[Source data]

>>>>>

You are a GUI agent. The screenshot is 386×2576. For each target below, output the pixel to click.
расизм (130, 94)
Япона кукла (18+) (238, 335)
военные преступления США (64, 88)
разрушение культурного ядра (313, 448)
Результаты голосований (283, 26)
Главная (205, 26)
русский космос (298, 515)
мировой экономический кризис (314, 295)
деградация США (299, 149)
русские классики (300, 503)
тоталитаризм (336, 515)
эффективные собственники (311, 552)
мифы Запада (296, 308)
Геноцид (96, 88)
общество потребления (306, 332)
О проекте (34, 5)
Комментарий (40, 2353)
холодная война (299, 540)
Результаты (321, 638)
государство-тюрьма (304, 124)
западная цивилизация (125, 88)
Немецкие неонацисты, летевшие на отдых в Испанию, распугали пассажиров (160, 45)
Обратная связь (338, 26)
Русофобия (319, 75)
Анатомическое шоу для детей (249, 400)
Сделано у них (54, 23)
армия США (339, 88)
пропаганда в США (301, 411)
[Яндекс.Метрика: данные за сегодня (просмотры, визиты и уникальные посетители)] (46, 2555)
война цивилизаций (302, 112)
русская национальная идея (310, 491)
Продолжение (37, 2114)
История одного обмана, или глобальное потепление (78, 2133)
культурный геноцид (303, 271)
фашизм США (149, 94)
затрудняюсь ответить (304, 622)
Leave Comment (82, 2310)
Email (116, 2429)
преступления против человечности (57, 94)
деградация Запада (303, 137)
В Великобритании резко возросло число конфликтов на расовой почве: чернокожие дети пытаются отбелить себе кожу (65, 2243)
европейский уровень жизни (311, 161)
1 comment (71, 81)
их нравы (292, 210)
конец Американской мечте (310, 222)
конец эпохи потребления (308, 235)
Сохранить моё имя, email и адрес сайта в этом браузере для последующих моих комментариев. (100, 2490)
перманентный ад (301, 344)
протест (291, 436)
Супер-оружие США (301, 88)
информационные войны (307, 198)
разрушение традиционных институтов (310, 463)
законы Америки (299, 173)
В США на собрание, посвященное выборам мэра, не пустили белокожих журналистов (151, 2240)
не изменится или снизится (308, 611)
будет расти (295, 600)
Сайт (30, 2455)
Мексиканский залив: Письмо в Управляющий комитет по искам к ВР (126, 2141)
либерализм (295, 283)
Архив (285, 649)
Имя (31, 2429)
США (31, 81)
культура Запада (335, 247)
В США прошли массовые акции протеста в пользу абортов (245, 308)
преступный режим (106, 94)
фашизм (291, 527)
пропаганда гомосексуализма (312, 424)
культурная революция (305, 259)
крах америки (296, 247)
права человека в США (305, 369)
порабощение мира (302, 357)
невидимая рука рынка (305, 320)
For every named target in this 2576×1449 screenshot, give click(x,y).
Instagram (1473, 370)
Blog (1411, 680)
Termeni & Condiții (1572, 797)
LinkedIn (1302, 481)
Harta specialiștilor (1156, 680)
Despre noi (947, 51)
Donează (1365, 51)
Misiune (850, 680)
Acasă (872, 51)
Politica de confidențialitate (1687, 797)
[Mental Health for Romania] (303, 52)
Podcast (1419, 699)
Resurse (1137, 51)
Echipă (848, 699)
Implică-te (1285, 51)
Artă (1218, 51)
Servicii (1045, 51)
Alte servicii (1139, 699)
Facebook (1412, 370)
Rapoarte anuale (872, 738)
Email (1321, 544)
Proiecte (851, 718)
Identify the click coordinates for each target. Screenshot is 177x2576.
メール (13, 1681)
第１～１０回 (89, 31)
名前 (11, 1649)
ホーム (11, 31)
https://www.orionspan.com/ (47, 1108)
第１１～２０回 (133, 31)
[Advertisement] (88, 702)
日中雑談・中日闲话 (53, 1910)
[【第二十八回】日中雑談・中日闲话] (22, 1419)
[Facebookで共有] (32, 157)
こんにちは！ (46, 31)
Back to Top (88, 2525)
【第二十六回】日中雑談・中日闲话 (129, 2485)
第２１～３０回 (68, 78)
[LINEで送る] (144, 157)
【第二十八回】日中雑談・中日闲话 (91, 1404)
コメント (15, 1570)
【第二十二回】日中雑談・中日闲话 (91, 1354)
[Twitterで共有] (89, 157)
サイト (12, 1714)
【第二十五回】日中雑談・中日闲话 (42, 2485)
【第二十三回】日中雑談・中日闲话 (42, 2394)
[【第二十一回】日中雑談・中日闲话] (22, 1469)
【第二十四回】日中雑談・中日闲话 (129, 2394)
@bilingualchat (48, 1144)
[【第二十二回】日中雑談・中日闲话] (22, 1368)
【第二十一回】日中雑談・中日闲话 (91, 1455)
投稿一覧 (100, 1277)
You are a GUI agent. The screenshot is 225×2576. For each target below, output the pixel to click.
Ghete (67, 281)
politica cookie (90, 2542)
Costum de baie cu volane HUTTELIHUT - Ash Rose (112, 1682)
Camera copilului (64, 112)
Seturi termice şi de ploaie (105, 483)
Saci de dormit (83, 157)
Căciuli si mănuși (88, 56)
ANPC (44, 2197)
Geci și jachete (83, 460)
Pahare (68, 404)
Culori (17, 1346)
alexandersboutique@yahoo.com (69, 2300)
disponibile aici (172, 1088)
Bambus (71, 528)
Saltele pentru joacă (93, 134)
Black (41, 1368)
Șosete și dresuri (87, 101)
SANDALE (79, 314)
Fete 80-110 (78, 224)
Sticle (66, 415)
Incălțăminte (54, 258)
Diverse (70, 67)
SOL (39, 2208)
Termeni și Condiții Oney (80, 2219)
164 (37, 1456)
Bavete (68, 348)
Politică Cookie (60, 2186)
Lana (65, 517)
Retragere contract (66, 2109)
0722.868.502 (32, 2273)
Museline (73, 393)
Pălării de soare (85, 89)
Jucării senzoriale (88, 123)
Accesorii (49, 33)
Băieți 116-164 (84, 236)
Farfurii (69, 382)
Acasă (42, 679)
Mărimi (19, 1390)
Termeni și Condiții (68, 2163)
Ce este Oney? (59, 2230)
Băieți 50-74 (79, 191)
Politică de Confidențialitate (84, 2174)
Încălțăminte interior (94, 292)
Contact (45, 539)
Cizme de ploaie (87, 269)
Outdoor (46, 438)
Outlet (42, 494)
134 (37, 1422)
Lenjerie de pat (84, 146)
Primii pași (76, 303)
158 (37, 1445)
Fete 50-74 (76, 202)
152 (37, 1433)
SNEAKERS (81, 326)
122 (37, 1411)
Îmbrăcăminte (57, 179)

<<<<<

_Exercise_
Please give an exact copy of the entries above, from the line with "разрушение традиционных институтов (310, 463)" down to the line with "Сайт (30, 2455)", inclusive, and nothing else.

_Answer section_
разрушение традиционных институтов (310, 463)
законы Америки (299, 173)
В США на собрание, посвященное выборам мэра, не пустили белокожих журналистов (151, 2240)
не изменится или снизится (308, 611)
будет расти (295, 600)
Сайт (30, 2455)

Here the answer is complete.